Dans le cadre de ce qu’ils appellent ECO2 (pour Environmental Change One Health Observatory) [traduction libre : Observatoire « Une seule Santé » face aux changement environnementaux], les chercheurs principaux d’Agriculture et Agroalimentaire Canada (AAC) collaborent avec leurs homologues d’autres ministères et organismes fédéraux, ainsi qu’avec l’industrie, les producteurs agricoles, les organisations non gouvernementales et le milieu universitaire afin d’étudier les nombreuses interactions entre les activités agricoles, la santé de l’environnement et la santé humaine. Ensemble, ils étudient les avantages, les compromis et la valeur du capital naturel, c’est-à-dire les ressources et les caractéristiques terrestres naturelles, notamment les zones riveraines (bandes de terre situées près des cours d’eau), les milieux humides, les réseaux hydrographiques et les zones bordant les champs comme les limites forestières et les haies. Dans les agroécosystèmes, ces éléments paysagers peuvent offrir plusieurs avantages sur le plan écologique, comme la protection de la qualité des sols et de l’eau, la séquestration du carbone et la promotion d’une plus grande biodiversité. Quelles sont toutefois les répercussions de ces caractéristiques naturelles sur la collectivité locale, la faune locale ou le bénéfice net de l’agriculteur?

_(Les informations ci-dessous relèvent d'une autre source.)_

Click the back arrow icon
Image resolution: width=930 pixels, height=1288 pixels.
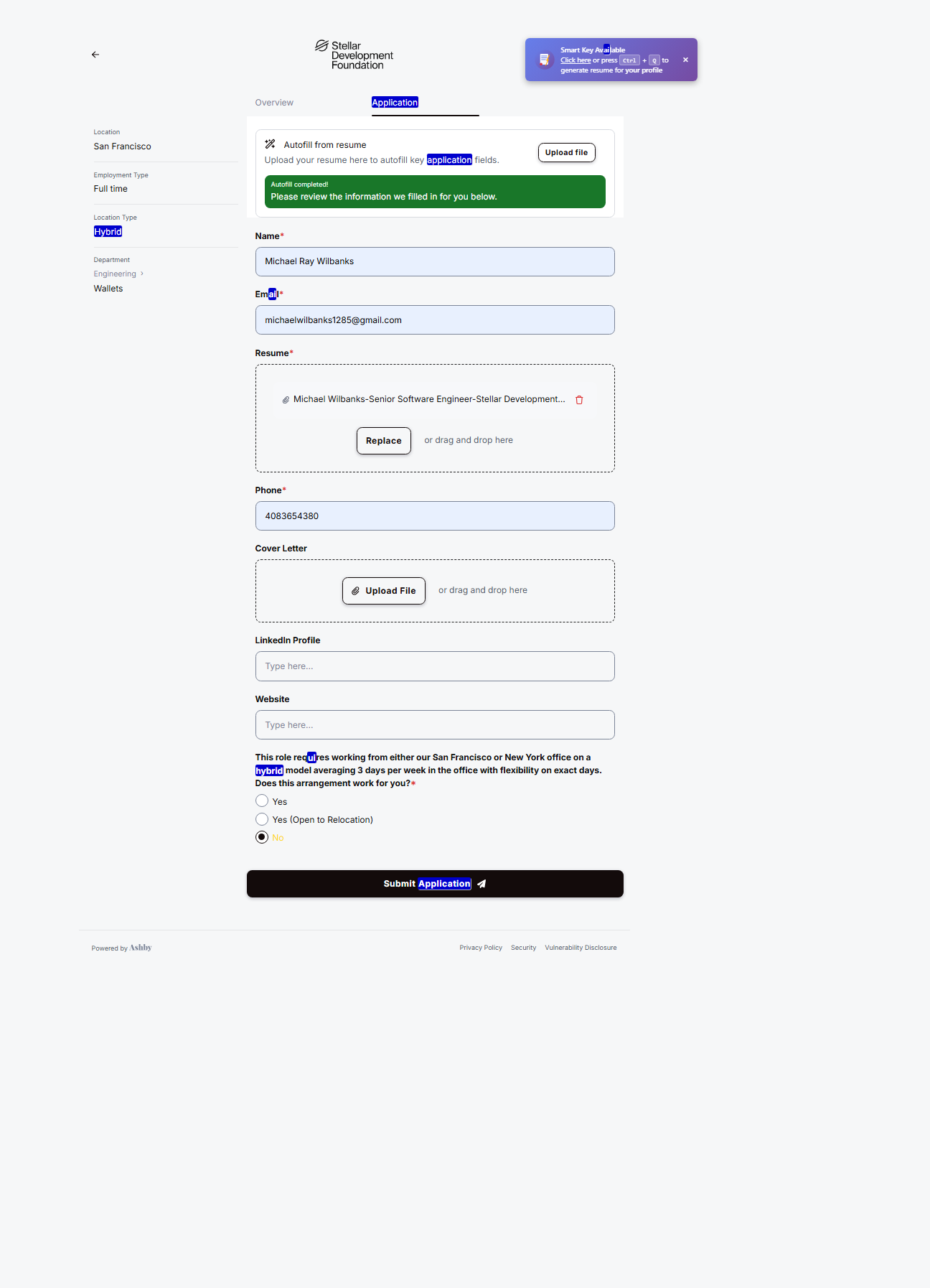point(95,55)
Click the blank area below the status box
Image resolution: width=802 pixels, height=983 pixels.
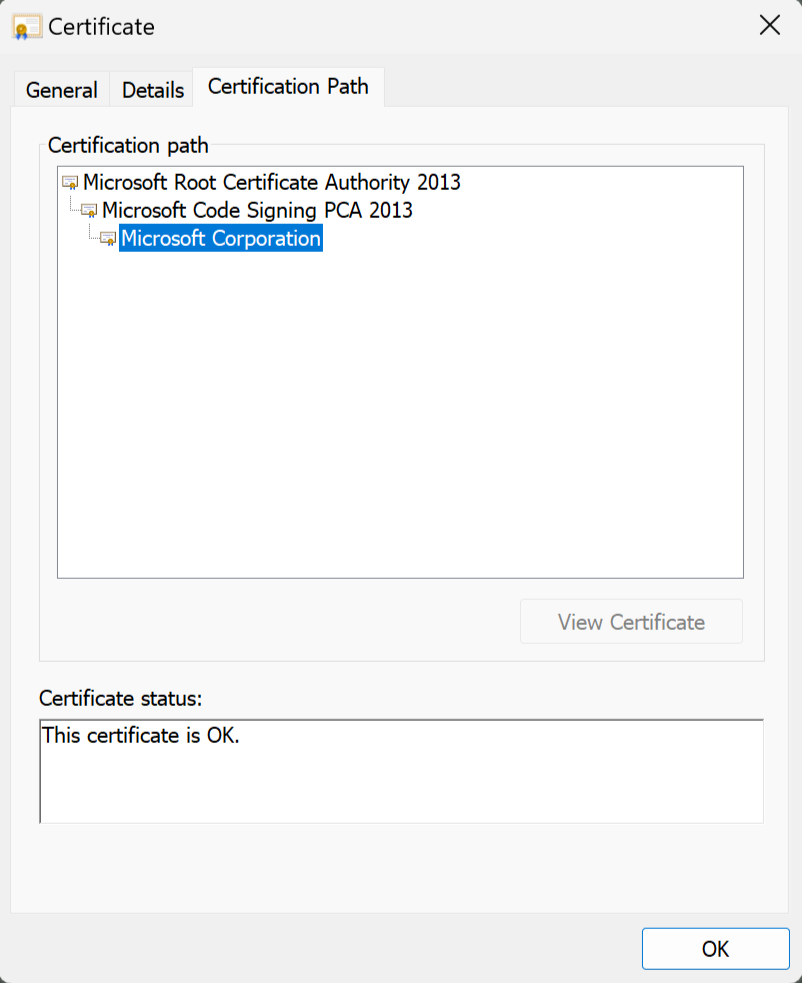tap(400, 868)
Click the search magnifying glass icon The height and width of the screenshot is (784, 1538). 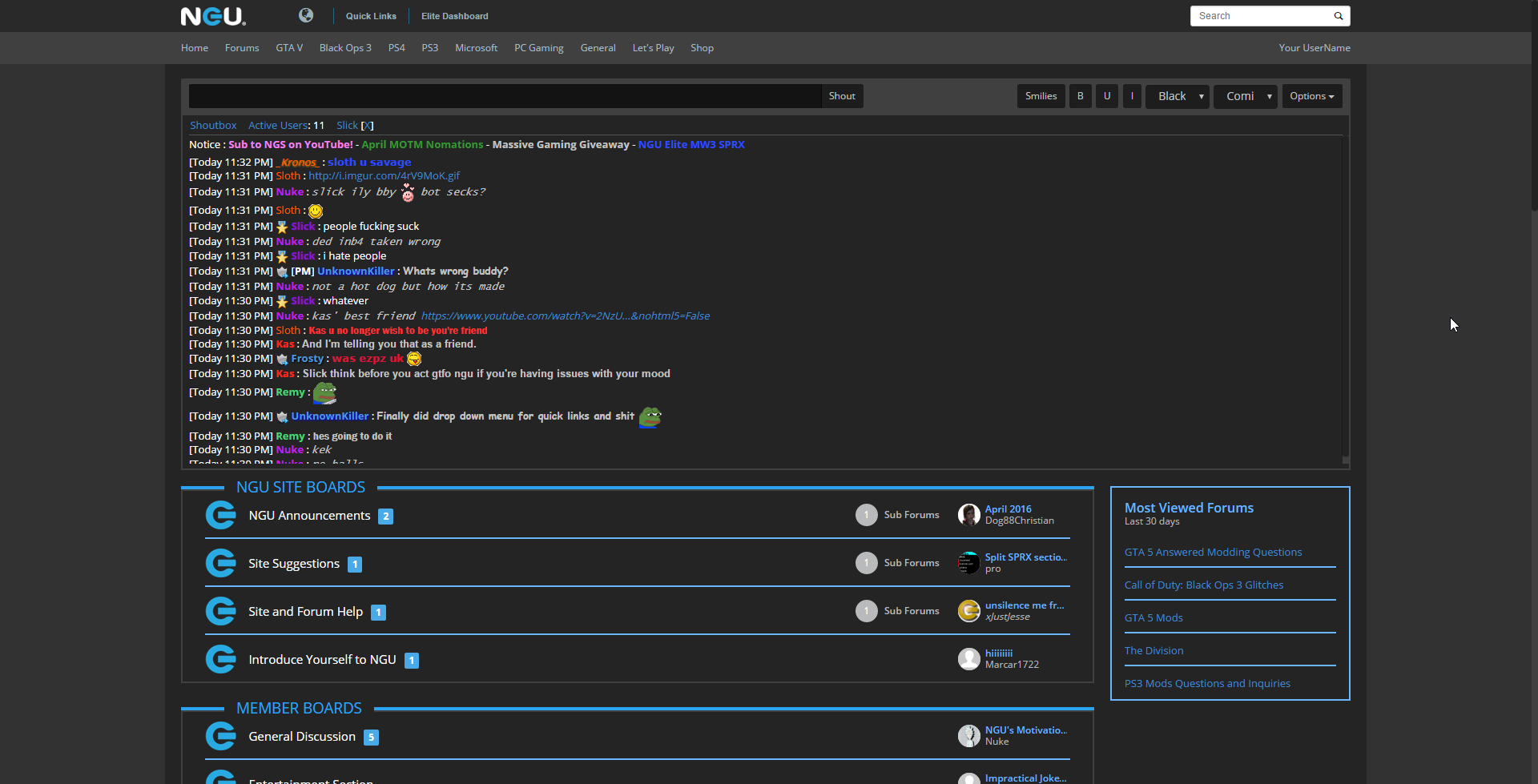[1336, 16]
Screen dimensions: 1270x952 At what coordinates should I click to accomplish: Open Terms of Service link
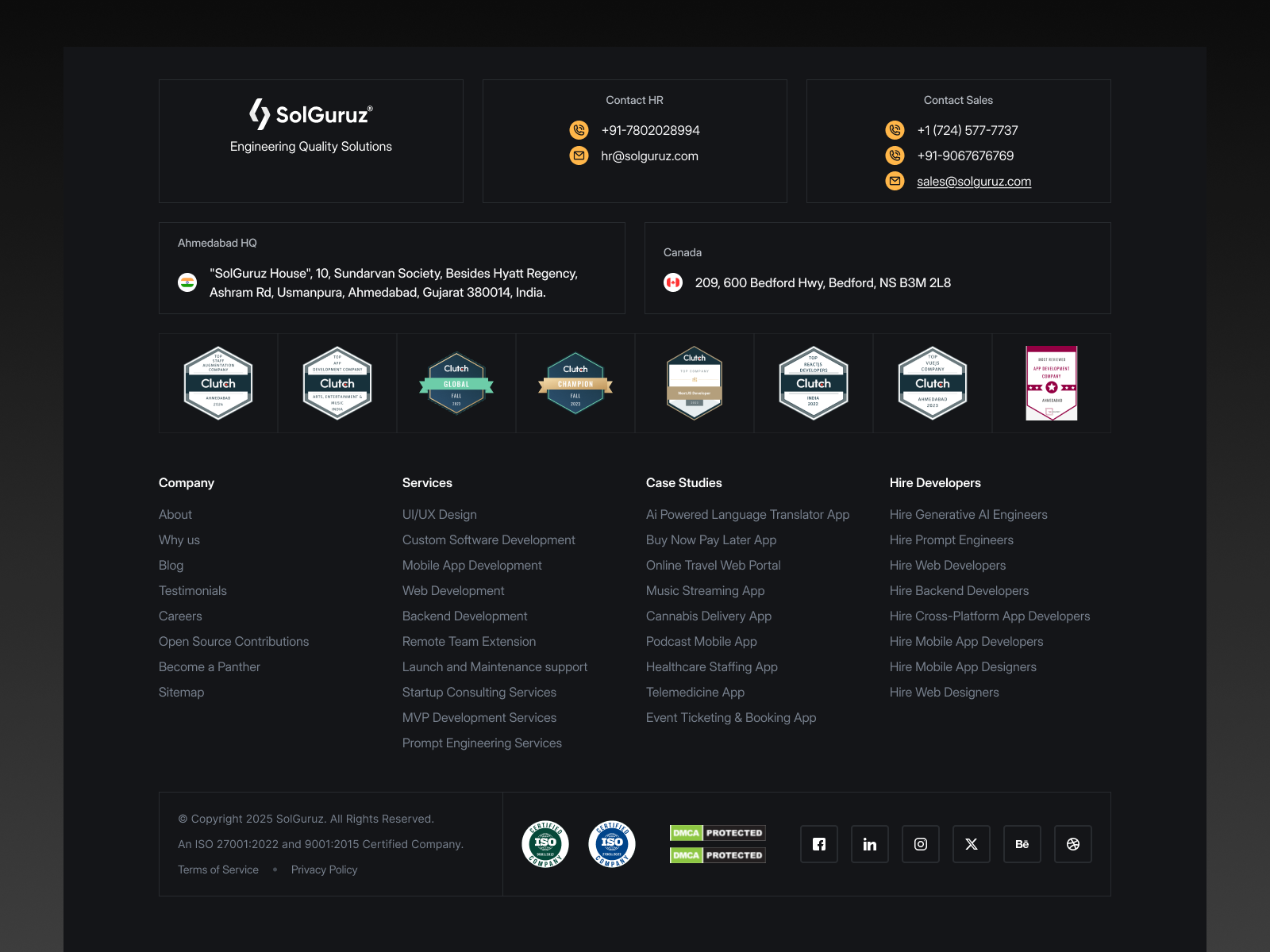coord(218,869)
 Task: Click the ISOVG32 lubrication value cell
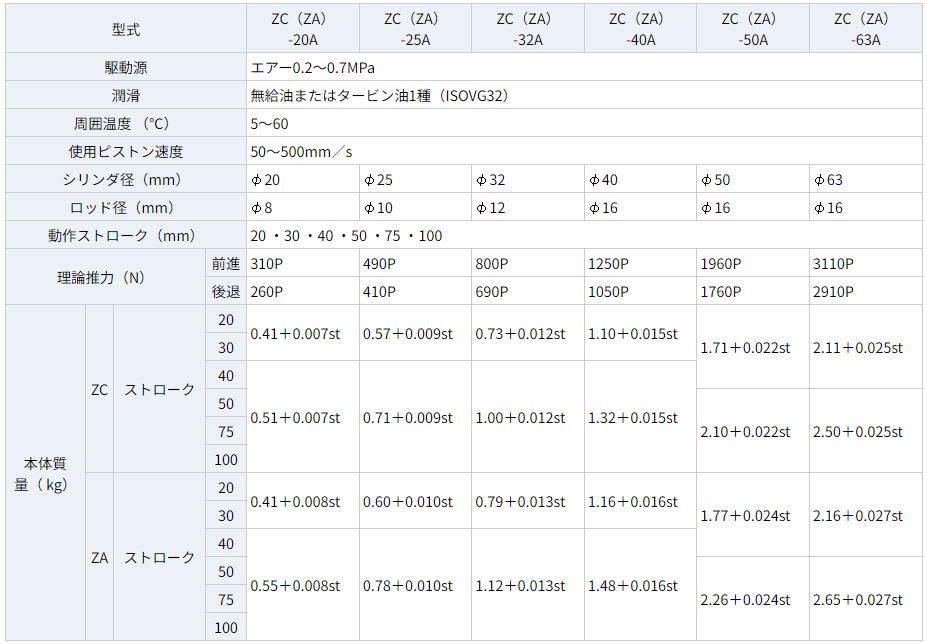(380, 96)

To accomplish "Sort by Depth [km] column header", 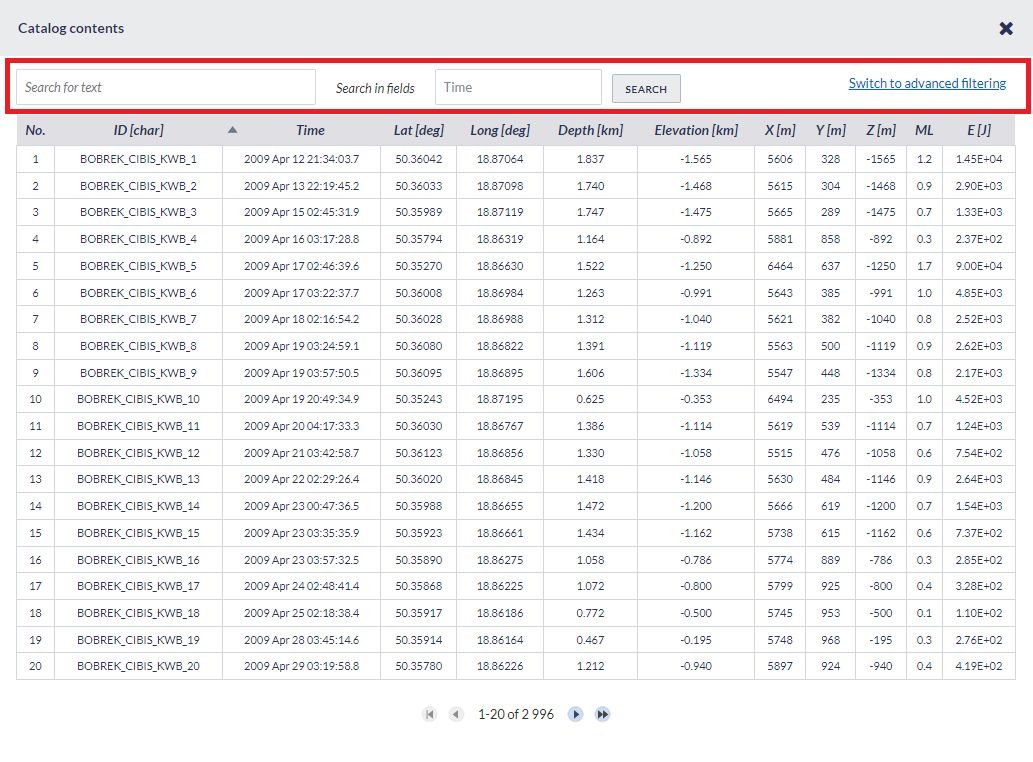I will [x=590, y=130].
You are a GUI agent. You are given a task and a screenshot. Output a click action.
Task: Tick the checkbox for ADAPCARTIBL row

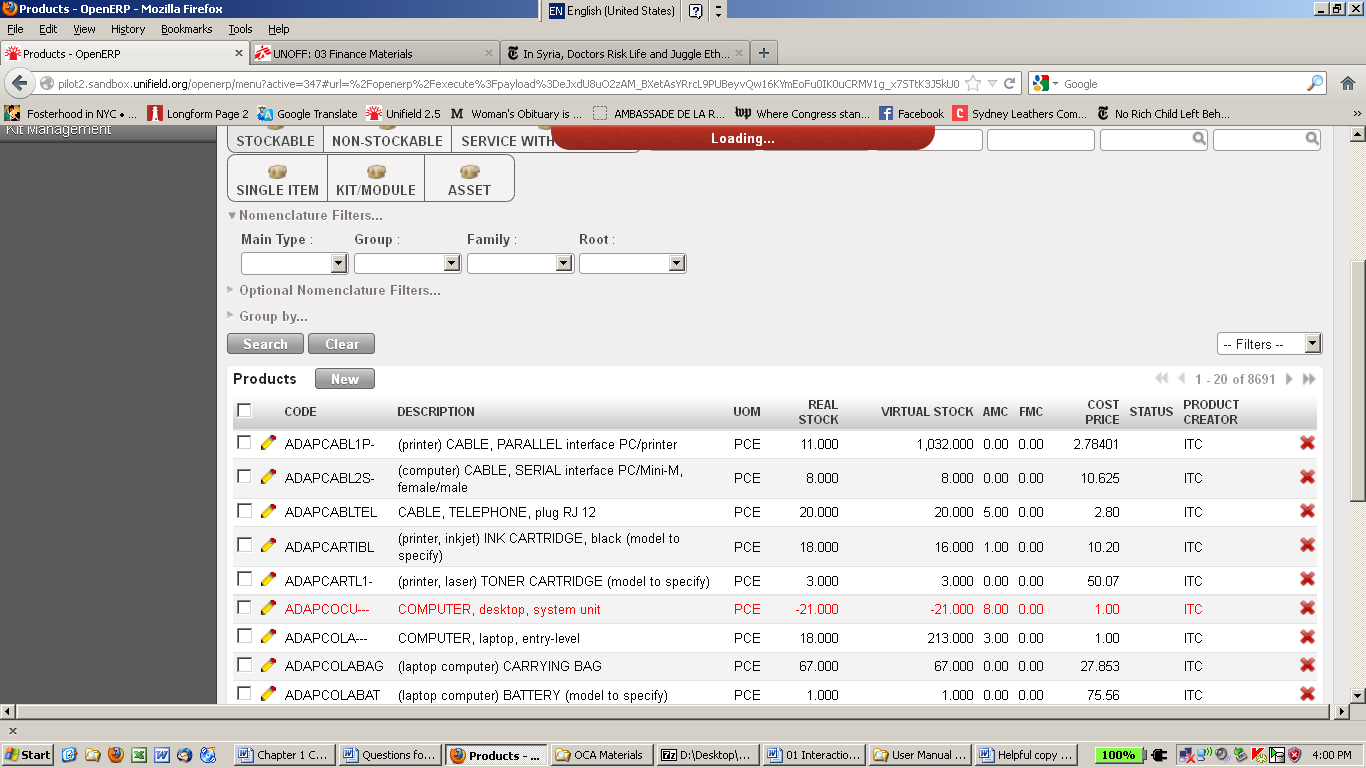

Ce projet se distingue par l’approche « Une seule santé », une vision globale prenant en compte à la fois la santé de l’environnement, la santé humaine et la santé animale. Ce projet rassemble différents intervenants responsables d’élaborer des pratiques agricoles durables et des outils innovants afin de répondre aux critères de la vision « Une seule santé », tout en maintenant et en augmentant la productivité agricole.

Des éléments de solution pour des agroécosystèmes plus résilients

Dans le cadre du projet ECO2, l’équipe mène des activités de recherche à long terme sur le paysage agricole du bassin versant de la Nation Sud, situé à 40 minutes au sud d’Ottawa (Ontario). L’équipe y a recueilli presque toutes les données possibles sur la qualité des sols et de l’eau, les émissions de gaz à effet de serre, les ravageurs, les pollinisateurs, d’autres invertébrés (insectes) et plus encore afin d’acquérir une compréhension globale de l’environnement local et des interactions qui s’y opèrent.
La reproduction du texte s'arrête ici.